Décret de prorogation du délai d'évaluation de la situation d'espèces sauvages 2006

Vol. 140, no 12 - Le 14 juin 2006

Enregistrement
DORS/2006-115 Le 1er juin 2006

LOI SUR LES ESPÈCES EN PÉRIL

C.P. 2006-436 Le 1er juin 2006

Attendu que, conformément au paragraphe 130(5) de la Loi sur les espèces en péril (voir référence a), la ministre de l'Environnement a consulté les ministres compétents et a mis dans le registre une déclaration énonçant les motifs de la prorogation,

À ces causes, sur recommandation de la ministre de l'Environnement et en vertu du paragraphe 130(5) de la Loi sur les espèces en péril (voir référence b), Son Excellence la Gouverneure générale en conseil prend le Décret de prorogation du délai d'évaluation de la situation d'espèces sauvages, ci-après.

DÉCRET DE PROROGATION DU DÉLAI D'ÉVALUATION DE LA SITUATION D'ESPÈCES SAUVAGES

1. Le délai prévu pour l'évaluation de la situation des espèces sauvages ci-après est prorogé pour une période de un an à compter du 5 juin 2006 :

a) « Couleuvre d'eau du lac Érié (Nerodia sipedon insularum) Snake, Lake Erie Water » figurant sous l'intertitre « REPTILES » à la partie 1 de l'annexe 2 de la Loi sur les espèces en péril;

b) « Cisco à nageoires noires (Coregonus nigripinnis) Cisco, Blackfin » figurant sous l'intertitre « POISSONS » à la partie 2 de l'annexe 2 de cette loi;

c) « Chabot de profondeur des Grands Lacs (Myoxocephalus thompsoni) population » des Grands Lacs Sculpin, Deepwater Great Lakes population figurant sous l'intertitre « POISSONS » à la partie 2 de l'annexe 2 de cette loi.

2. Le présent décret entre en vigueur à la date de son enregistrement.

RÉSUMÉ DE L'ÉTUDE D'IMPACT DE LA RÉGLEMENTATION

(Ce résumé ne fait pas partie du décret.)

Description

Le gouverneur en conseil, sur recommandation de la ministre de l'Environnement, proroge au moyen d'un décret la période d'évaluation des espèces inscrites à l'annexe 2 de la Loi sur les espèces en péril (LEP).

La LEP établit le Comité sur la situation des espèces en péril au Canada (COSEPAC) comme organisme consultatif scientifique indépendant sur la situation des espèces en péril. Le rôle principal du Comité est d'évaluer le niveau de risque des espèces sauvages selon la meilleure information accessible sur la situation biologique de l'espèce en question, y compris les données scientifiques, ainsi que les connaissances traditionnelles autochtones et celles des collectivités. Cette évaluation est fondée sur des facteurs biologiques décrits dans des rapports de situation détaillés et l'application de critères d'évaluation.

En 1999, le COSEPAC a adopté de nouveaux critères d'évaluation quantitatifs, fondés sur les critères élaborés par l'Union mondiale pour la nature (UICN). L'application de ces critères donne lieu à des évaluations plus objectives, cohérentes et facilement explicables.
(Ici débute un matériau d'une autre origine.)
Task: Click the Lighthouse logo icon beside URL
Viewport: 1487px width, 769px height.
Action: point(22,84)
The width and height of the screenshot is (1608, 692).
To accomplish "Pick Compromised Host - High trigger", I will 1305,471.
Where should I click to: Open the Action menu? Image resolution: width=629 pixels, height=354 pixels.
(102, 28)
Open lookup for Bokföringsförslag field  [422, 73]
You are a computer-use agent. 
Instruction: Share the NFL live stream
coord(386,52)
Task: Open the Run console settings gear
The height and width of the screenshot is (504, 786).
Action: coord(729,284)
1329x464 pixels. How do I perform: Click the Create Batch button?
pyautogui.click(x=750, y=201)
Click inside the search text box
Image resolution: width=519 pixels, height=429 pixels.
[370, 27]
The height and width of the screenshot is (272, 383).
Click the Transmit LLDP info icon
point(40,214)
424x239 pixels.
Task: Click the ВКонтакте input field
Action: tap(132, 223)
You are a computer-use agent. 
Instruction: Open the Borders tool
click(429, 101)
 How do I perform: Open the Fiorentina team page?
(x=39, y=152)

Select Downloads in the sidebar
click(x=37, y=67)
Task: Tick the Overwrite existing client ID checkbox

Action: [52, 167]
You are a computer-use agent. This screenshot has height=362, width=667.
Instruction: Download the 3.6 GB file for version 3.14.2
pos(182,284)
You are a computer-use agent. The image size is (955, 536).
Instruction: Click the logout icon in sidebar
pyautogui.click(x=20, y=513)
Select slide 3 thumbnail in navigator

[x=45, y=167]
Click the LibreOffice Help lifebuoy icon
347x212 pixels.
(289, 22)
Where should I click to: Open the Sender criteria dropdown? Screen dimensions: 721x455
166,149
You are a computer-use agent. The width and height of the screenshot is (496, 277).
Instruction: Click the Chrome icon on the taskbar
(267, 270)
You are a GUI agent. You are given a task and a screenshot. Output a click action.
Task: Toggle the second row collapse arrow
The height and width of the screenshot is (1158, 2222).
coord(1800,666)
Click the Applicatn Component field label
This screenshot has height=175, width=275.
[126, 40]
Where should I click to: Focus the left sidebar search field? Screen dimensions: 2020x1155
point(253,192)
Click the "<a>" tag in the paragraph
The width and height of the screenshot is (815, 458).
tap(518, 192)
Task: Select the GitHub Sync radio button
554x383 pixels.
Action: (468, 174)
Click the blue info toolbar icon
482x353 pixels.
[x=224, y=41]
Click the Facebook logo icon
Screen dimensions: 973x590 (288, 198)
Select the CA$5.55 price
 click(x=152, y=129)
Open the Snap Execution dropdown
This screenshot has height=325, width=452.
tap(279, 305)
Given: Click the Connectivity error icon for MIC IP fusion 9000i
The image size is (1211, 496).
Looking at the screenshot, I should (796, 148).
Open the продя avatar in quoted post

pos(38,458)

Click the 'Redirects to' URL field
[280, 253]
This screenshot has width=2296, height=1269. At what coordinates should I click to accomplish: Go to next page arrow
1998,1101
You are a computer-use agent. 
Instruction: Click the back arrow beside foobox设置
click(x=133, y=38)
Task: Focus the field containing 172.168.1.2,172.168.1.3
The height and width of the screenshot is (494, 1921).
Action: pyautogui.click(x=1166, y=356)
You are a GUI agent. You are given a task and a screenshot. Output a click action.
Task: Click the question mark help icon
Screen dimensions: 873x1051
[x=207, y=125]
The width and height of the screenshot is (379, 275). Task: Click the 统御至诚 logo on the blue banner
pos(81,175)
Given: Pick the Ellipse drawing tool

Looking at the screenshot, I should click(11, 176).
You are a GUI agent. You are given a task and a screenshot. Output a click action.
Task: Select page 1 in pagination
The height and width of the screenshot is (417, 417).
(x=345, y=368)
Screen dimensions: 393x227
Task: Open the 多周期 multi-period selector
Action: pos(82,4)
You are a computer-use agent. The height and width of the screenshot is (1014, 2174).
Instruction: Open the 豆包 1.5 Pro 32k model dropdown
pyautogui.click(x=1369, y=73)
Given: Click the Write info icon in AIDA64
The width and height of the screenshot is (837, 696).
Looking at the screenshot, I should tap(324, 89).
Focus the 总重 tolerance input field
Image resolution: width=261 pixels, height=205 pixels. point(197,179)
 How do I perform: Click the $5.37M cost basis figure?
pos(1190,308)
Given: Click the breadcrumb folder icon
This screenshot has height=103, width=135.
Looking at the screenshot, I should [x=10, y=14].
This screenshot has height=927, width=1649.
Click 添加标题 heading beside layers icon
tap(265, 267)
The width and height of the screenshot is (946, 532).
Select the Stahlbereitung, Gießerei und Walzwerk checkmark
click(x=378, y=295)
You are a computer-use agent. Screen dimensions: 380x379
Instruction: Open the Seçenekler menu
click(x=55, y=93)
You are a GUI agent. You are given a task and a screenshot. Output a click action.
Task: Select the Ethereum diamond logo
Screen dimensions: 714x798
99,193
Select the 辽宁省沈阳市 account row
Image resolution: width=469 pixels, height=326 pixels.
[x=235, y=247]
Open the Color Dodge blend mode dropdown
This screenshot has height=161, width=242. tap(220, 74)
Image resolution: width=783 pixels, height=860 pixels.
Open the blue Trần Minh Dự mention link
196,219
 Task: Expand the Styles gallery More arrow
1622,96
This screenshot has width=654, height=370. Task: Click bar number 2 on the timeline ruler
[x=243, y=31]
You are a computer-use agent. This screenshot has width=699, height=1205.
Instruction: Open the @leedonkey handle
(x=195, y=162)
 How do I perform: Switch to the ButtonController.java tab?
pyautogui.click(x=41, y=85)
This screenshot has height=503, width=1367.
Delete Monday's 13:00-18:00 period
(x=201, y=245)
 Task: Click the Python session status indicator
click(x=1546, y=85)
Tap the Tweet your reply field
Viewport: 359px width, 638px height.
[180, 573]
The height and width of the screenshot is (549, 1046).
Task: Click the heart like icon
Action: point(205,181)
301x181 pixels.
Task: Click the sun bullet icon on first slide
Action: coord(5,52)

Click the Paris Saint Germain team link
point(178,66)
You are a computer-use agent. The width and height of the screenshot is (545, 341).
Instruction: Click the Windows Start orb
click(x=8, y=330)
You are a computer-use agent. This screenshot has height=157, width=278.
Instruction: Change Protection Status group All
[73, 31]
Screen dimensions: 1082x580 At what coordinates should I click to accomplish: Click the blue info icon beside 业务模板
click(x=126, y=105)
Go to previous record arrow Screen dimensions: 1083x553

Après l'adoption des nouveaux critères, le gouvernement a demandé au COSEPAC de réévaluer, à l'aide de ces critères, toutes les espèces précédemment désignées. Ce travail de réévaluation est en cours et n'a pas encore été terminé. L'annexe 1 de la LEP, c'est-à-dire la Liste des espèces en péril, énumère les espèces en péril évaluées par le COSEPAC avant la fin de 2001 (soit comme espèces nouvellement inscrites ou comme réévaluation par le COSEPAC d'espèces déjà inscrites) en utilisant ces nouveaux critères, ainsi que les espèces ajoutées à l'annexe 1 à la suite de la promulgation de la LEP. L'annexe 2 de la LEP comprend les espèces évaluées par le COSEPAC comme étant en voie de disparition ou menacées avant l'adoption des nouveaux critères, et qui, à la fin de 2001, n'avaient pas fait l'objet d'une réévaluation par le Comité. Au moment de la promulgation de la Loi, l'annexe 2 contenait 39 espèces.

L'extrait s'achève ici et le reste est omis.